Exercise prompt:
Nothing but an exact copy of the data should be given.

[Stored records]
········

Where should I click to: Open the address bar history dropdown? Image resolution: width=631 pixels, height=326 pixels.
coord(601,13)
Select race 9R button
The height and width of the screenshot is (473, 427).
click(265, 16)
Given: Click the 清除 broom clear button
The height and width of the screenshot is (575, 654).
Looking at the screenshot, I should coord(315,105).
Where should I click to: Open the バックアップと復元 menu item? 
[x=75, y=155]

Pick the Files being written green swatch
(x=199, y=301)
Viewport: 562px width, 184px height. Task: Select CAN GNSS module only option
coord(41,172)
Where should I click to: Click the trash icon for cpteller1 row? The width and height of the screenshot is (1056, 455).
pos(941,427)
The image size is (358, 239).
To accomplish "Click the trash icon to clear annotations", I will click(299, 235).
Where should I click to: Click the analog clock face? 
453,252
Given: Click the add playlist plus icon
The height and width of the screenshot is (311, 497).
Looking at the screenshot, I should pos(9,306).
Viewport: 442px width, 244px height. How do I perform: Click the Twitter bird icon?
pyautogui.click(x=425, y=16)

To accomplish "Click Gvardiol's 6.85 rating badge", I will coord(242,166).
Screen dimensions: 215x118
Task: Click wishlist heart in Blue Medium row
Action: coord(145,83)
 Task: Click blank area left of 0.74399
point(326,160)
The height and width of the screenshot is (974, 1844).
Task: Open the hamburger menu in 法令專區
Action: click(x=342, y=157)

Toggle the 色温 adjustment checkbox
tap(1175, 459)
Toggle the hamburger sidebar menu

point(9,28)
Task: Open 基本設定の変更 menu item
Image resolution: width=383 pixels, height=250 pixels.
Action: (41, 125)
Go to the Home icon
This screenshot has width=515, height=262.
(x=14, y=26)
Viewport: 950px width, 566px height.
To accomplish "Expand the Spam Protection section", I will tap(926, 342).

········

Task response:
Where should I click to: Open the address bar history dropdown? Image resolution: width=631 pixels, height=326 pixels.
coord(601,13)
Select race 9R button
The height and width of the screenshot is (473, 427).
click(265, 16)
Given: Click the 清除 broom clear button
The height and width of the screenshot is (575, 654).
Looking at the screenshot, I should coord(315,105).
Where should I click to: Open the バックアップと復元 menu item? 
[x=75, y=155]

Pick the Files being written green swatch
(x=199, y=301)
Viewport: 562px width, 184px height. Task: Select CAN GNSS module only option
coord(41,172)
Where should I click to: Click the trash icon for cpteller1 row? The width and height of the screenshot is (1056, 455).
pos(941,427)
The image size is (358, 239).
To accomplish "Click the trash icon to clear annotations", I will click(299, 235).
Where should I click to: Click the analog clock face? 
453,252
Given: Click the add playlist plus icon
The height and width of the screenshot is (311, 497).
Looking at the screenshot, I should pos(9,306).
Viewport: 442px width, 244px height. How do I perform: Click the Twitter bird icon?
pyautogui.click(x=425, y=16)

To accomplish "Click Gvardiol's 6.85 rating badge", I will coord(242,166).
Screen dimensions: 215x118
Task: Click wishlist heart in Blue Medium row
Action: coord(145,83)
 Task: Click blank area left of 0.74399
point(326,160)
The height and width of the screenshot is (974, 1844).
Task: Open the hamburger menu in 法令專區
Action: click(x=342, y=157)

Toggle the 色温 adjustment checkbox
tap(1175, 459)
Toggle the hamburger sidebar menu

point(9,28)
Task: Open 基本設定の変更 menu item
Image resolution: width=383 pixels, height=250 pixels.
Action: (41, 125)
Go to the Home icon
This screenshot has width=515, height=262.
(x=14, y=26)
Viewport: 950px width, 566px height.
To accomplish "Expand the Spam Protection section", I will tap(926, 342).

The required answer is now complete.